A legislação busca coibir e penalizar uma série de práticas que impactam negativamente a saúde mental dos colaboradores. Entre os pontos que podem ser alvo de fiscalização e, consequentemente, de multas, estão a imposição de metas abusivas ou pressão excessiva para o cumprimento de resultados, a exigência de jornadas longas sem o devido descanso, a ocorrência de assédio moral, a persistência de conflitos constantes no ambiente de trabalho, a falta de suporte ao funcionário em suas demandas e a falta de autonomia no desempenho de suas funções. Adicionalmente, ambientes organizacionais considerados tóxicos e condições precárias que afetem o bem-estar geral dos trabalhadores também podem ser fiscalizados.
Agravamento do problema e pressão empresarial
O debate sobre o adiamento da norma ocorre em um contexto onde os problemas de saúde mental no trabalho se intensificam. Os mais de 546 mil afastamentos registrados em 2025, majoritariamente por ansiedade e depressão, afetam trabalhadores de diversas áreas. Profissionais em contato direto com o público, como vendedores, faxineiros e auxiliares administrativos, estão entre os mais afetados. Essa realidade contrasta com a justificativa de parte do setor empresarial, que alega a necessidade de mais tempo para se adequar devido à falta de critérios claros, custos adicionais e insegurança jurídica.
No entanto, auditores fiscais e especialistas na área de segurança do trabalho argumentam que as exigências da norma não são novas. Segundo eles, a principal mudança reside na inclusão formal dos chamados riscos psicossociais na fiscalização, algo que, de acordo com o próprio governo, já deveria estar sendo identificado e gerenciado pelas empresas desde 2022. A informação é corroborada por levantamentos como o realizado pelo Campo Grande NEWS, que aponta um aumento significativo em casos de burnout no estado.

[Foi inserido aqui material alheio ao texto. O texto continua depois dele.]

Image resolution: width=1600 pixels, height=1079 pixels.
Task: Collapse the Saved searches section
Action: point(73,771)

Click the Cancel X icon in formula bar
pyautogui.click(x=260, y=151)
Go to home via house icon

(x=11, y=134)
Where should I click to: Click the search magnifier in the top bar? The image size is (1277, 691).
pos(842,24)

Reações e a situação em Mato Grosso do Sul
Entidades que defendem os direitos dos trabalhadores e a segurança no trabalho criticam veementemente a possibilidade de um novo adiamento. Para esses grupos, a postergação da regra pode significar um atraso nas medidas de prevenção e, consequentemente, contribuir para o aumento dos afastamentos por transtornos mentais. Em contrapartida, representantes do setor empresarial insistem que a prorrogação é fundamental para realizar ajustes técnicos e garantir maior clareza na aplicação da norma.
A situação em Mato Grosso do Sul reflete a tendência nacional. Um levantamento enviado ao Campo Grande NEWS detalha o aumento expressivo nos afastamentos por burnout: em 2021, foram registrados 18 casos enquadrados na CID Z73 (problemas relacionados à organização do modo de vida, incluindo esgotamento). Após uma leve queda para 15 casos em 2022, os números subiram para 27 em 2023 e saltaram para 72 em 2024. No primeiro semestre de 2025, já foram concedidos 59 benefícios, representando 82% do total do ano anterior, o que evidencia a urgência da questão.

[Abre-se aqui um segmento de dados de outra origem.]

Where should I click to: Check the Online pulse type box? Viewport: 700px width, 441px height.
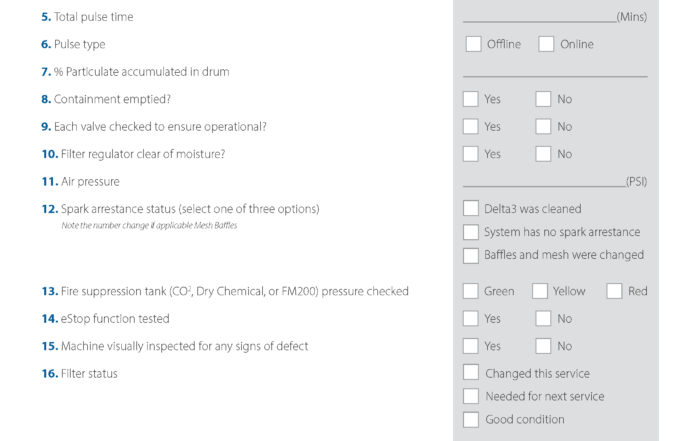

O Ministério do Trabalho e Emprego ainda não definiu uma decisão final sobre o adiamento, e um posicionamento oficial deve ser divulgado nos próximos dias. A expectativa é que a medida, caso seja adiada novamente, ofereça um prazo maior para que as empresas se preparem para cumprir as exigências que visam proteger a saúde mental de seus colaboradores, um tema cada vez mais relevante no mundo corporativo.